The 1999 Combat Poverty/ESRI report, which documented reduced deprivation, commented that while his happened "the disparity between poor and non-poor households increased dramatically". The gap between the living standards of the poor and the rest of us has been increasing. It is just the nature of the exclusion which has changed.
To live without a trike in Ethiopia may not be social exclusion, but today in Ireland in the world of four-year-olds? And if trikes do not engage you, how about telephones, cars and central heating? To be without these is not currently considered basic deprivation in the anti-poverty strategy, although when surveyed most of us consider them necessities.
In 10 years' time, when every middle-class child has a computer with access to the Internet, what happens to the child in a house without a telephone? Mary will be 14 - will that be the form her social exclusion takes then? The Government is hot on the rhetoric of social inclusion, but is shy of the word which causes exclusion - inequality.
Government policy is increasing inequality. The ESRI forecast a year ago that if the Government stuck to its proclaimed policies, the proportion of the population living on less than half-average incomes would rise in the years to 2001. The Government then introduced an even more inequitable Budget than forecasters expected.
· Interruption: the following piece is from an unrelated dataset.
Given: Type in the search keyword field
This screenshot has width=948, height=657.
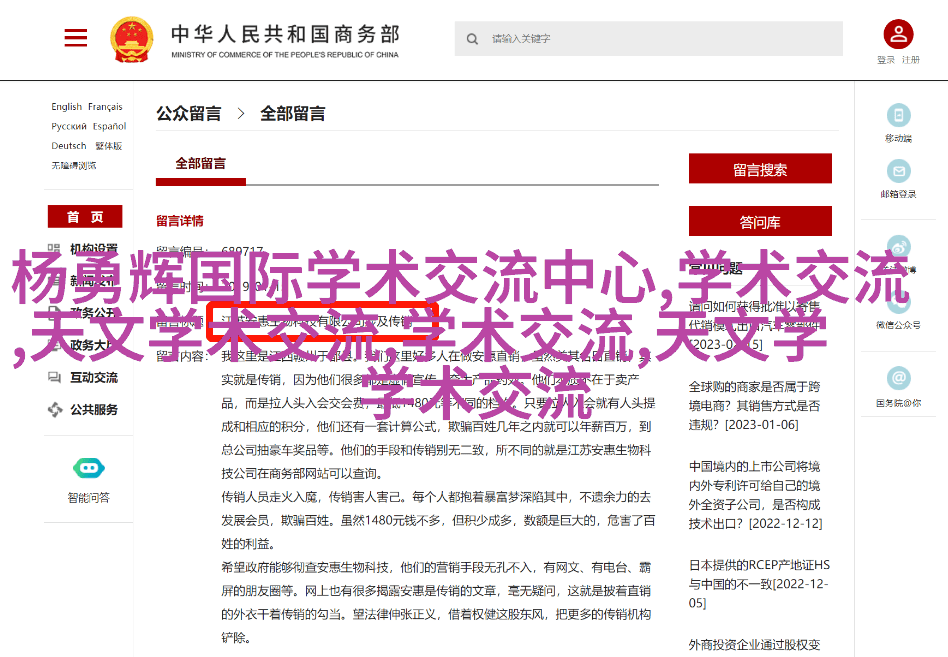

If we accept the spin of this Government, - only target basic deprivation and refuse to acknowledge that inequality is what gives rise to social exclusion - then true poverty will continue to grow.
It is not impossible to eliminate poverty, even when it is defined as relative. Only 5 per cent of Denmark's population lives on less than half-average income compared with 20 per cent of Ireland's. A society with that kind of commitment to equality feels very different to this society.
I don't doubt Dermot Ahern means well, despite the misleading statement he issued. But this Government may right now be playing with the idea of going to the country with another cynical vote-buying Budget. It is easier to justify greed if you can convince the majority that the poor are not really poor. The Government cannot pretend that that is compatible with eliminating poverty. Quite the opposite.